## Consigne écrite
Condensez sous forme de liste à puces le paragraphe du texte source commençant par « Radzinski est très satisfait », en conservant ses faits principaux.

## Texte source

....

Selon la rumeur, Al Fayed veut vendre le club. Radzinski n’en sait rien : les joueurs n’ont pas encore posé la question au président, bien qu’ils le voient régulièrement, même si ses apparitions sont brèves.

 » Il atterrit en hélicoptère sur le terrain d’entraînement « , explique Radzinski en montrant une croix rouge sur une des aires de jeu.  » Une fois par mois, il vient dire bonjour. Cinq minutes plus tard, il est déjà reparti. Par contre, il assiste à chaque match à domicile et il vient bavarder pendant que nous effectuons notre stretching. Il vient de temps en temps dans le vestiaire aussi. Malgré la mort de son fils dans l’accident de voiture de Paris en 1997 avec la princesse Diana, Mohammed Al Fayed me fait l’effet d’un homme plein d’entrain « .

Radzinski est très satisfait de ses prestations personnelles, même si Coleman réserve le poste d’avant-centre à Andy Cole dans son 4-5-1. L’ancien Anderlechtois évolue dans l’entrejeu droit ou permute avec le Portugais Boa Morte, qui occupe le flanc gauche :  » Je fais avec. Je reçois suffisamment l’occasion de jouer. Jusqu’à présent, j’ai été titularisé environ 25 fois mais joué une trentaine de matches. Coupes et championnat confondus, j’ai marqué dix buts. Donc, tout va bien. Je n’obtiens plus les statistiques d’Anderlecht ou du Germinal Ekeren mais il s’agit aussi d’un championnat autrement plus relevé.

....

## Données affichées

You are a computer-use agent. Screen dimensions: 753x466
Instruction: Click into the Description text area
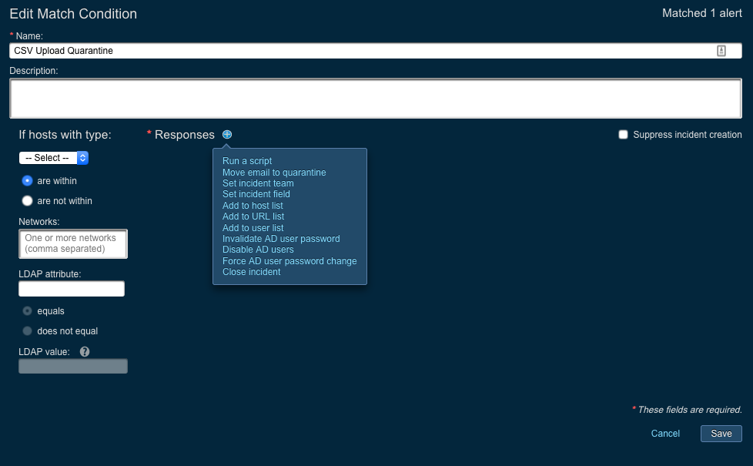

....

## Résultat de l'exercice
- Radzinski est très satisfait de ses prestations personnelles.
- Dans le 4-5-1 de Coleman, le poste d'avant-centre est réservé à Andy Cole.
- L'ancien Anderlechtois joue dans l'entrejeu droit ou permute avec le Portugais Boa Morte, qui occupe le flanc gauche.
- Il estime avoir suffisamment l'occasion de jouer : environ 25 titularisations pour une trentaine de matches.
- Il a marqué dix buts, coupes et championnat confondus.
- Il n'atteint plus ses statistiques d'Anderlecht ou du Germinal Ekeren, mais le championnat est nettement plus relevé.